In this Dec. 13 photo, Anthony Levandowski, head of Uber’s self-driving program, speaks about their driverless car in San Francisco. In sworn statements filed Friday, Waymo, a self-driving car company founded by Google, presented new evidence to support its allegations that former manager Levandowski stole technology that Uber bought to help build robot-powered vehicles for its ride-hailing service. (Eric Risberg / Associated Press)
In this Dec. 13 photo, Anthony Levandowski, head of Uber’s self-driving program, speaks about their driverless car in San Francisco. In sworn statements filed Friday, Waymo, a self-driving car company founded by Google, presented new evidence to support its allegations that former manager Levandowski stole technology that Uber bought to help build robot-powered vehicles for its ride-hailing service. (Eric Risberg / Associated Press)
By Steven Overly The Washington Post

Self-driving car company Waymo asked a judge to bar Uber from continuing to make or use self-driving technology that the company claims was stolen by former employees, according to court documents.

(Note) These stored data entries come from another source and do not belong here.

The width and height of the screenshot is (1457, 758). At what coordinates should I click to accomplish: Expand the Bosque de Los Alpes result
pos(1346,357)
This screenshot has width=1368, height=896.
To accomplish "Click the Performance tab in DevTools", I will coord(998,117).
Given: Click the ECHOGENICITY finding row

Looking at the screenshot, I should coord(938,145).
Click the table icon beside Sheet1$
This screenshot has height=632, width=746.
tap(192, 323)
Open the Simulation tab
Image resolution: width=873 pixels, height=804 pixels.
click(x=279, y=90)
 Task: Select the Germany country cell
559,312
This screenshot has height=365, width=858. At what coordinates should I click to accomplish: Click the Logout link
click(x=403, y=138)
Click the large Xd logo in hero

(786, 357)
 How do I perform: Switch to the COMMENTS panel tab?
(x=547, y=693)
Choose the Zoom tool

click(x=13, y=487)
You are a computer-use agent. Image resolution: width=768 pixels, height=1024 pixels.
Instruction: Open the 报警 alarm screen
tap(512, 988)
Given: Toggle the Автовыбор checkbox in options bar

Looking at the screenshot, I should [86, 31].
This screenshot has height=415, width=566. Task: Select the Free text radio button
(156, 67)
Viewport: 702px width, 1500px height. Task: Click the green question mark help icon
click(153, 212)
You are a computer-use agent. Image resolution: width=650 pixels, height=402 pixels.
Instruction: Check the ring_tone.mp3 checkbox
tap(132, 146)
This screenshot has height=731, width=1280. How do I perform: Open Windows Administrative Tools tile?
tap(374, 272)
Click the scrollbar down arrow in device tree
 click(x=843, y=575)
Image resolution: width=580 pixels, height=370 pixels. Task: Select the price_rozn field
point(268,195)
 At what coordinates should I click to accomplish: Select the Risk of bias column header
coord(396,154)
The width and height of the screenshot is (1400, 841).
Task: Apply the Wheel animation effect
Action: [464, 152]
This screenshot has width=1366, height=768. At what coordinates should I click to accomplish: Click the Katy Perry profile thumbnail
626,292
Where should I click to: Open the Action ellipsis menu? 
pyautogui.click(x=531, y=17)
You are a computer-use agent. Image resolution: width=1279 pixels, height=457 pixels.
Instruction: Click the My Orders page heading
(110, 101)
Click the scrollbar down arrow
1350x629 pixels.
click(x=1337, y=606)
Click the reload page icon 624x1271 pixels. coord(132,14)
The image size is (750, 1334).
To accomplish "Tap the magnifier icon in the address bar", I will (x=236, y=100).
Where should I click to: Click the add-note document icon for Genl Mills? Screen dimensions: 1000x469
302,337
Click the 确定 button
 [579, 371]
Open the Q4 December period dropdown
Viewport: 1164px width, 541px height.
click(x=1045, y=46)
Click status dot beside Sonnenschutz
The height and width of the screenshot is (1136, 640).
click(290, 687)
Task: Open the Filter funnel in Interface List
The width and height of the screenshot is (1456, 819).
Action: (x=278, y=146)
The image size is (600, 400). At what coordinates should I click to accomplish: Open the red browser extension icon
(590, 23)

Waymo, which is owned by Google parent company Alphabet, also requested that Uber return more than 14,000 documents that it says contain intellectual property and trade secrets in in Friday’s filing in a San Francisco court.

The allegations, first revealed last month, pit two of Silicon Valley’s leading autonomous technology companies in what could likely become a major legal battle.

In its initial lawsuit, Waymo accused former Google employee Anthony Levandowski of illegally downloading the documents from Google’s server before leaving the company. Levandowski started a self-driving vehicle company called Otto, which Uber later acquired for $680 million.

Friday’s filings named two other employees, Sameer Kshirsagar and Radu Raduta, who are alleged to have taken documents improperly. Both men left Waymo to work for Otto and then Uber.

A representative for Uber did not respond to a request for interviews with Levandowski, Kshirsagar and Raduta.

“Competition should be fueled by innovation in the labs and on the roads, not through unlawful actions,” Waymo said in a statement Friday. “Given the strong evidence we have, we are asking the court to step in to protect intellectual property developed by our engineers over thousands of hours and to prevent any use of that stolen IP.”

Waymo’s court filing also included heavily-redacted testimony from three Waymo employees who claim to have proof that the documents were taken off Google’s servers improperly.

An Uber representative said the company was reviewing the latest complaint, but stood by its initial response to the allegations.

“We are incredibly proud of the progress that our team has made,” the statement read. “We have reviewed Waymo’s claims and determined them to be a baseless attempt to slow down a competitor and we look forward to vigorously defending against them in court. In the meantime, we will continue our hard work to bring self-driving benefits to the world.”